Its Holmatro Safety Team consists of at least 18 members at each event including a trauma physician, an orthopedic physician, two paramedics, 12 firefighters/EMTs and two registered nurses.
“Indianapolis Motor Speedway has some of the best first responders and medical team of anywhere in the world and they’re right on the spot,” Bill Pappas, IndyCar vice president of competition, race engineering, told Reuters.
“As the car came to a rest after it rolled over after the big crash, they got him out, stabilized him and sent him off to Methodist Hospital,” he said of Hinchcliffe.
“Unbelievably he got back into a car in late September. His recovery time was probably about four months. It’s a tribute to James’ commitment getting back in there.”
Not only did Hinchliffe climb back into the cockpit, but last week he averaged 230.760 mph (371 kph) over four laps to earn the pole position for the centennial race.
Pappas said lessons learned from Hinchcliffe’s accident illustrate the evolution of technical innovations to better protect drivers and fans.
After developing a system of tethers to keep parts from coming apart from the cars and flying off, engineers have been making further modifications.
“We keep looking at what’s the next problem, from last year to this year,” said Pappas, who oversees a department of seven full-time engineers.
“The big innovation was when the cars were trimmed out and drag reduced, they became very sensitive. If guys hit the walls or spin they’d tend to flip upside down because of the physics of the car.
“But between last year and this year, between (Italian carmakers) Dallara and IndyCar and Chevy design group ... they came up with what they call a rear beam flap.
“As a car spins around backwards these flaps deploy which induce downforce to push the rear of the car back down and drag to slow the car down considerably.”
Pappas said speed and safety have led to the evolution of the Indy car, based on accidents and mandated safety regulations.
“The cars use gasoline, a highly volatile, explosive gasoline. After a terrible crash in 1964 that took the lives of Eddie Sachs and young guy named Dave MacDonald, the series mandated that the fuel tanks have rubber bladders put in the cars, something like what’s in jet aircraft today,” Pappas said.
“Another breakthough by the series to try and control fire and that sort of problem.”

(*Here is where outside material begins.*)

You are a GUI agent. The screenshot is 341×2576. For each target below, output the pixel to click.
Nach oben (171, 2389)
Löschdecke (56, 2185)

It’s a constant evolution, one that Pappas said dates back to the very first Indy 500.
“Start with the first 500 in 1911 and Roy Harroun. Back in those days race cars usually had a driver and a co-driver, a riding mechanic they called him, giving the driver an idea of where the cars were at.
“And Roy Harroun raced in the first 500 alone with the use of a rear view mirror. Talk about a breakthrough in safety right there in our very first race. Pretty impressive.”